> [THE RECORDS]:
****************************************
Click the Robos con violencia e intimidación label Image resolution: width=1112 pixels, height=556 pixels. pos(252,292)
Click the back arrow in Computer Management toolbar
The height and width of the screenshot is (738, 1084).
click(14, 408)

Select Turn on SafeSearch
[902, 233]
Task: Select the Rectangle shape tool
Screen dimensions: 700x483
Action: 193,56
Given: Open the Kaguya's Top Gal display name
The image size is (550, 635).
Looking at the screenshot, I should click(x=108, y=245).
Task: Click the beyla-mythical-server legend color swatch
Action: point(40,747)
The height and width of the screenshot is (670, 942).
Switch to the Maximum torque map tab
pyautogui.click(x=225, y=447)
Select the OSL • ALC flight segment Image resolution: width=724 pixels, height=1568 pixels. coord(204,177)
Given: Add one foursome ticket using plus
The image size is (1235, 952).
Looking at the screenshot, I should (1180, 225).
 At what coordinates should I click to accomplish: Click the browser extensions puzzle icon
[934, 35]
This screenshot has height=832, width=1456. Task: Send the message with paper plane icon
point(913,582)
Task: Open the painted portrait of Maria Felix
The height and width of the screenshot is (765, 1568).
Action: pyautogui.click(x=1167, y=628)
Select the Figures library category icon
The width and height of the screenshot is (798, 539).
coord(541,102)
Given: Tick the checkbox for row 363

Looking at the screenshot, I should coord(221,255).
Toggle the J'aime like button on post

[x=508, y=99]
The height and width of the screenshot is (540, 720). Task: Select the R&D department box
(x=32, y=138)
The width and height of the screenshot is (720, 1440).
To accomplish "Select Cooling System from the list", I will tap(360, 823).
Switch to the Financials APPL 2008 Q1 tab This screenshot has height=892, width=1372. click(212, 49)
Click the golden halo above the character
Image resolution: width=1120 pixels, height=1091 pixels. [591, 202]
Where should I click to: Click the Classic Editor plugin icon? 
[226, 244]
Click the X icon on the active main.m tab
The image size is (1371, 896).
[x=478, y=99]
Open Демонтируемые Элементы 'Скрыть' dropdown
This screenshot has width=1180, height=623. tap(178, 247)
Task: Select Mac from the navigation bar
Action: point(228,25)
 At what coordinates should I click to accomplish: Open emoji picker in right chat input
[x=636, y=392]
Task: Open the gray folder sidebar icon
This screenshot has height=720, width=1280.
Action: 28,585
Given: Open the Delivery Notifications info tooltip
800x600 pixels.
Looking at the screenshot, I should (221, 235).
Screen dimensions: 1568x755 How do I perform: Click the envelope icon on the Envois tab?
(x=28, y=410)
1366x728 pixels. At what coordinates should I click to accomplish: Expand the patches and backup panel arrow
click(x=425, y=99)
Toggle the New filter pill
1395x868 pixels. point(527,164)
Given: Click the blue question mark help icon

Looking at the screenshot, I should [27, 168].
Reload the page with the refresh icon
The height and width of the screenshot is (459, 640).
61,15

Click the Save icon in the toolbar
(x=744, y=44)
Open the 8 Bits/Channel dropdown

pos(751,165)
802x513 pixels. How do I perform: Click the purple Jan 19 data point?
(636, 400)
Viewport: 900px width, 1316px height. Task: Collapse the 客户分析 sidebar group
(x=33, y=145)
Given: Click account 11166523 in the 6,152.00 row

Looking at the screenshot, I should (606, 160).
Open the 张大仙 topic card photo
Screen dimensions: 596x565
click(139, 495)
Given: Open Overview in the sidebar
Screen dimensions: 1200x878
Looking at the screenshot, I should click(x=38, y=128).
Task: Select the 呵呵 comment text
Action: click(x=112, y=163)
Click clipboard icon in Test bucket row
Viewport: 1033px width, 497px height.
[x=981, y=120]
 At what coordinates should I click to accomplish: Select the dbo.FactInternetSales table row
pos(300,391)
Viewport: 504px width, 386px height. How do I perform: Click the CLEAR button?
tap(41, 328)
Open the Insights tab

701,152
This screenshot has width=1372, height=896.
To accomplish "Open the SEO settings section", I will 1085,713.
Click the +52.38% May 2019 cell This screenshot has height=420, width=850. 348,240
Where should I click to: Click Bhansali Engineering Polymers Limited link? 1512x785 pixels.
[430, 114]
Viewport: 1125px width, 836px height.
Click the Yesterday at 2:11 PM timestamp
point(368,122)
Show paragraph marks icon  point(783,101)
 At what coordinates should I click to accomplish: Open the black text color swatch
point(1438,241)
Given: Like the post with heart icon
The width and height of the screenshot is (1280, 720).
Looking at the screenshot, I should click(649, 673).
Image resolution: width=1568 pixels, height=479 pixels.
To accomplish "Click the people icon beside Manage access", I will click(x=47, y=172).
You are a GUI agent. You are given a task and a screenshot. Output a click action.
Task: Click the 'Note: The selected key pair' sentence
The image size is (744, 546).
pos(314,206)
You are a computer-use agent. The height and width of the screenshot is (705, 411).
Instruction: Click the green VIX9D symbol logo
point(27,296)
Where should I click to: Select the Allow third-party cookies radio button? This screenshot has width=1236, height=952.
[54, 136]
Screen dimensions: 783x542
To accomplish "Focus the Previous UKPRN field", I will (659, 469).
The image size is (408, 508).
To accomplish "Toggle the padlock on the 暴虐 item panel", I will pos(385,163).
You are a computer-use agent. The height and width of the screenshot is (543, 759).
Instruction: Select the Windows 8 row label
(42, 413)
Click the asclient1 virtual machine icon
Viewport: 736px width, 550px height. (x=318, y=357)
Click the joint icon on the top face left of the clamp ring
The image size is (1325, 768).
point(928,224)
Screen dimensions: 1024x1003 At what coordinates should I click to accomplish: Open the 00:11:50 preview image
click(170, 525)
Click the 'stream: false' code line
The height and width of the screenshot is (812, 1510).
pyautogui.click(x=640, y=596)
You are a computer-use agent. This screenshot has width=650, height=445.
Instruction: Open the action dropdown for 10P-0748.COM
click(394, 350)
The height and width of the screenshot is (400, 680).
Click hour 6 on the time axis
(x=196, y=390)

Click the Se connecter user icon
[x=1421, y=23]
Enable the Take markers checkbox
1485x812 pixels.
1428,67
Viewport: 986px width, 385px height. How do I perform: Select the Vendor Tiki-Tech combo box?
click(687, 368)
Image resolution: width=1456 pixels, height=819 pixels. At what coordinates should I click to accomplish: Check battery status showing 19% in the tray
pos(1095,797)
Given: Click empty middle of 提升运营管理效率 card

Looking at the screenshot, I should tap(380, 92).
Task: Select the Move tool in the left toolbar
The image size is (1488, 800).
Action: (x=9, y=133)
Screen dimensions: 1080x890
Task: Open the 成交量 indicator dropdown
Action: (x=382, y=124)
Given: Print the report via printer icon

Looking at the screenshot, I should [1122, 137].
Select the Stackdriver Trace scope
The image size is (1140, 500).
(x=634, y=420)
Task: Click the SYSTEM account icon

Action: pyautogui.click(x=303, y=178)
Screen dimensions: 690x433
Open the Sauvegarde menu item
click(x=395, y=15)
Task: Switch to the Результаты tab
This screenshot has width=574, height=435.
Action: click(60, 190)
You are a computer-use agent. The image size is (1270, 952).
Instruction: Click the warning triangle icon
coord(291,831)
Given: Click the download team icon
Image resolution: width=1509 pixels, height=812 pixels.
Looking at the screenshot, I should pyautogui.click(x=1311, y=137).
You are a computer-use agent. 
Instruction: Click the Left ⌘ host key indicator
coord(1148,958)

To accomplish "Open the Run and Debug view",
****************************************
> [WORK REQUIRED]: Copy out all of the material above, line for line, changing nothing.

> [ANSWER TO THE PROBLEM]:
Click the Robos con violencia e intimidación label Image resolution: width=1112 pixels, height=556 pixels. pos(252,292)
Click the back arrow in Computer Management toolbar
The height and width of the screenshot is (738, 1084).
click(14, 408)

Select Turn on SafeSearch
[902, 233]
Task: Select the Rectangle shape tool
Screen dimensions: 700x483
Action: 193,56
Given: Open the Kaguya's Top Gal display name
The image size is (550, 635).
Looking at the screenshot, I should click(x=108, y=245).
Task: Click the beyla-mythical-server legend color swatch
Action: point(40,747)
The height and width of the screenshot is (670, 942).
Switch to the Maximum torque map tab
pyautogui.click(x=225, y=447)
Select the OSL • ALC flight segment Image resolution: width=724 pixels, height=1568 pixels. coord(204,177)
Given: Add one foursome ticket using plus
The image size is (1235, 952).
Looking at the screenshot, I should (1180, 225).
 At what coordinates should I click to accomplish: Click the browser extensions puzzle icon
[934, 35]
This screenshot has height=832, width=1456. Task: Send the message with paper plane icon
point(913,582)
Task: Open the painted portrait of Maria Felix
The height and width of the screenshot is (765, 1568).
Action: pyautogui.click(x=1167, y=628)
Select the Figures library category icon
The width and height of the screenshot is (798, 539).
coord(541,102)
Given: Tick the checkbox for row 363

Looking at the screenshot, I should coord(221,255).
Toggle the J'aime like button on post

[x=508, y=99]
The height and width of the screenshot is (540, 720). Task: Select the R&D department box
(x=32, y=138)
The width and height of the screenshot is (720, 1440).
To accomplish "Select Cooling System from the list", I will tap(360, 823).
Switch to the Financials APPL 2008 Q1 tab This screenshot has height=892, width=1372. click(212, 49)
Click the golden halo above the character
Image resolution: width=1120 pixels, height=1091 pixels. [591, 202]
Where should I click to: Click the Classic Editor plugin icon? 
[226, 244]
Click the X icon on the active main.m tab
The image size is (1371, 896).
[x=478, y=99]
Open Демонтируемые Элементы 'Скрыть' dropdown
This screenshot has width=1180, height=623. tap(178, 247)
Task: Select Mac from the navigation bar
Action: point(228,25)
 At what coordinates should I click to accomplish: Open emoji picker in right chat input
[x=636, y=392]
Task: Open the gray folder sidebar icon
This screenshot has height=720, width=1280.
Action: 28,585
Given: Open the Delivery Notifications info tooltip
800x600 pixels.
Looking at the screenshot, I should (221, 235).
Screen dimensions: 1568x755 How do I perform: Click the envelope icon on the Envois tab?
(x=28, y=410)
1366x728 pixels. At what coordinates should I click to accomplish: Expand the patches and backup panel arrow
click(x=425, y=99)
Toggle the New filter pill
1395x868 pixels. point(527,164)
Given: Click the blue question mark help icon

Looking at the screenshot, I should [27, 168].
Reload the page with the refresh icon
The height and width of the screenshot is (459, 640).
61,15

Click the Save icon in the toolbar
(x=744, y=44)
Open the 8 Bits/Channel dropdown

pos(751,165)
802x513 pixels. How do I perform: Click the purple Jan 19 data point?
(636, 400)
Viewport: 900px width, 1316px height. Task: Collapse the 客户分析 sidebar group
(x=33, y=145)
Given: Click account 11166523 in the 6,152.00 row

Looking at the screenshot, I should (606, 160).
Open the 张大仙 topic card photo
Screen dimensions: 596x565
click(139, 495)
Given: Open Overview in the sidebar
Screen dimensions: 1200x878
Looking at the screenshot, I should click(x=38, y=128).
Task: Select the 呵呵 comment text
Action: click(x=112, y=163)
Click clipboard icon in Test bucket row
Viewport: 1033px width, 497px height.
[x=981, y=120]
 At what coordinates should I click to accomplish: Select the dbo.FactInternetSales table row
pos(300,391)
Viewport: 504px width, 386px height. How do I perform: Click the CLEAR button?
tap(41, 328)
Open the Insights tab

701,152
This screenshot has width=1372, height=896.
To accomplish "Open the SEO settings section", I will 1085,713.
Click the +52.38% May 2019 cell This screenshot has height=420, width=850. 348,240
Where should I click to: Click Bhansali Engineering Polymers Limited link? 1512x785 pixels.
[430, 114]
Viewport: 1125px width, 836px height.
Click the Yesterday at 2:11 PM timestamp
point(368,122)
Show paragraph marks icon  point(783,101)
 At what coordinates should I click to accomplish: Open the black text color swatch
point(1438,241)
Given: Like the post with heart icon
The width and height of the screenshot is (1280, 720).
Looking at the screenshot, I should click(649, 673).
Image resolution: width=1568 pixels, height=479 pixels.
To accomplish "Click the people icon beside Manage access", I will click(x=47, y=172).
You are a GUI agent. You are given a task and a screenshot. Output a click action.
Task: Click the 'Note: The selected key pair' sentence
The image size is (744, 546).
pos(314,206)
You are a computer-use agent. The height and width of the screenshot is (705, 411).
Instruction: Click the green VIX9D symbol logo
point(27,296)
Where should I click to: Select the Allow third-party cookies radio button? This screenshot has width=1236, height=952.
[54, 136]
Screen dimensions: 783x542
To accomplish "Focus the Previous UKPRN field", I will (659, 469).
The image size is (408, 508).
To accomplish "Toggle the padlock on the 暴虐 item panel", I will pos(385,163).
You are a computer-use agent. The height and width of the screenshot is (543, 759).
Instruction: Select the Windows 8 row label
(42, 413)
Click the asclient1 virtual machine icon
Viewport: 736px width, 550px height. (x=318, y=357)
Click the joint icon on the top face left of the clamp ring
The image size is (1325, 768).
point(928,224)
Screen dimensions: 1024x1003 At what coordinates should I click to accomplish: Open the 00:11:50 preview image
click(170, 525)
Click the 'stream: false' code line
The height and width of the screenshot is (812, 1510).
pyautogui.click(x=640, y=596)
You are a computer-use agent. This screenshot has width=650, height=445.
Instruction: Open the action dropdown for 10P-0748.COM
click(394, 350)
The height and width of the screenshot is (400, 680).
Click hour 6 on the time axis
(x=196, y=390)

Click the Se connecter user icon
[x=1421, y=23]
Enable the Take markers checkbox
1485x812 pixels.
1428,67
Viewport: 986px width, 385px height. How do I perform: Select the Vendor Tiki-Tech combo box?
click(687, 368)
Image resolution: width=1456 pixels, height=819 pixels. At what coordinates should I click to accomplish: Check battery status showing 19% in the tray
pos(1095,797)
Given: Click empty middle of 提升运营管理效率 card

Looking at the screenshot, I should tap(380, 92).
Task: Select the Move tool in the left toolbar
The image size is (1488, 800).
Action: (x=9, y=133)
Screen dimensions: 1080x890
Task: Open the 成交量 indicator dropdown
Action: (x=382, y=124)
Given: Print the report via printer icon

Looking at the screenshot, I should [1122, 137].
Select the Stackdriver Trace scope
The image size is (1140, 500).
(x=634, y=420)
Task: Click the SYSTEM account icon

Action: pyautogui.click(x=303, y=178)
Screen dimensions: 690x433
Open the Sauvegarde menu item
click(x=395, y=15)
Task: Switch to the Результаты tab
This screenshot has width=574, height=435.
Action: click(60, 190)
You are a computer-use agent. The image size is (1270, 952).
Instruction: Click the warning triangle icon
coord(291,831)
Given: Click the download team icon
Image resolution: width=1509 pixels, height=812 pixels.
Looking at the screenshot, I should pyautogui.click(x=1311, y=137).
You are a computer-use agent. 
Instruction: Click the Left ⌘ host key indicator
coord(1148,958)

To accomplish "Open the Run and Debug view",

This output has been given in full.